Roma, elicottero cade nel Tevere in zona Nazzano Romano. In corso le ricerche del pilota (foto Ansa)

Un elicottero tocca i cavi dell’alta tensione e poi precipita nel Tevere. In corso le ricerche del pilota.

E’ accaduto in zona Nazzano Romano, alle porte di Roma. Sul posto i vigili del fuoco con i sommozzatori e i carabinieri della compagnia di Monterotondo, Ostia e del nucleo subacquei. Sono in corso ricerche nelle acque del fiume.

Le notizie, al momento, sono ancora frammentarie.

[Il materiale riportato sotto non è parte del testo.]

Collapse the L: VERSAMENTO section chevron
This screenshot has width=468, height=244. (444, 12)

Tutto è avvenuto intorno alle 17 di venerdì 10 luglio nella riserva naturale Tevere Farfa, alle porte di Roma.

L’elicottero, precisano i vigili del fuoco, è caduto nei pressi del ristorante “Piccolo Paradiso”.

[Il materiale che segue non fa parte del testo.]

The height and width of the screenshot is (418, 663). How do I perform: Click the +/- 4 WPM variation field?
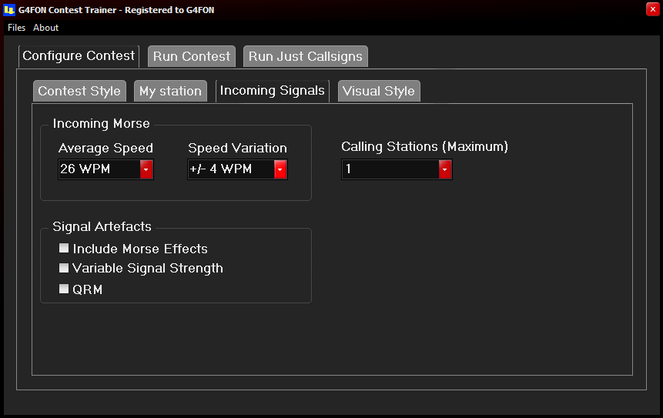[x=231, y=169]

“Ma noi non ci siamo accorti di nulla – spiegano dal locale – forse è accaduto in una parte non riusciamo a vedere”.

Alcuni testimoni avrebbero visto l’elicottero, civile, toccare i fili dell’alta tensione e poi cadere nel fiume, inabissandosi. 

Roma, elicottero precipita nel Tevere. Le parole del presidente della riserva di Farfa

“Abbiamo messo a disposizione delle squadre dei sommozzatori i nostri battelli normalmente adibiti al servizio di navigazione collettiva – spiega il presidente della Riserva, Dario Esposito –  che insieme al gommone dei vigili del fuoco stanno perlustrando le zone”.

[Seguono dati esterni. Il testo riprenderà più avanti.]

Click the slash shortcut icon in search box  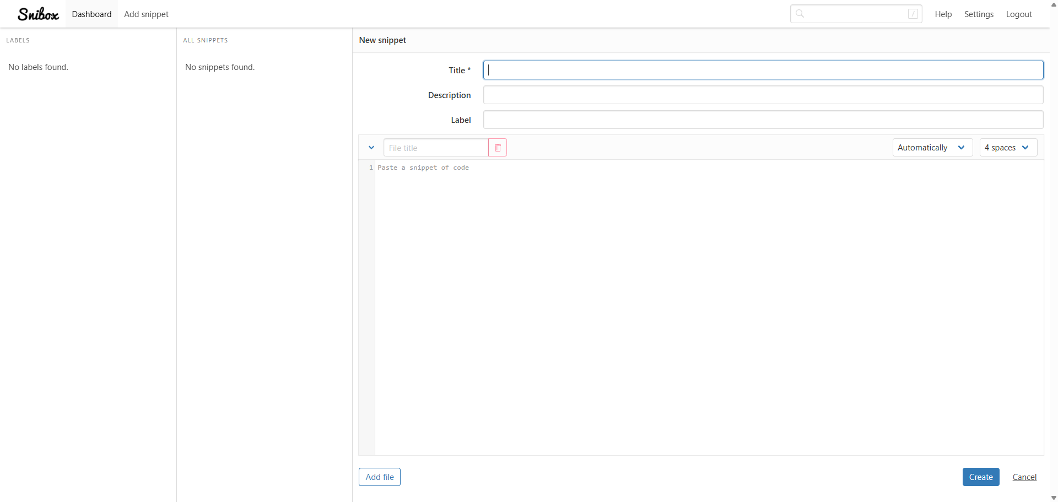pyautogui.click(x=913, y=14)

“I guardiaparco della Riserva di Nazzano Tevere Farfa stanno lavorando sin da subito a supporto dei Vigili del Fuoco impegnati nelle ricerche dell’elicottero che, secondo alcune testimonianze, sarebbe precipitato nel comprensorio della Riserva”.

Lo dichiara Dario Esposito, presidente della Riserva di Nazzano, Tevere-Farfa.

“In particolare – prosegue – i guardiaparco che conoscono centimetro per centimetro tutta l’area della Riserva, stanno fornendo indispensabili indicazioni sulle caratteristiche dei luoghi, soprattutto in relazione all’altezza delle acque per restringere il campo delle ricerche.

Abbiamo poi messo a disposizione delle squadre dei sommozzatori i battelli di proprietà della Riserva normalmente adibiti al servizio di navigazione collettiva, che insieme al gommone dei vigili del fuoco stanno perlustrando le zone. Sul posto anche il direttore della Riserva, Pigi Capone”. (Fonti: Ansa, La Repubblica).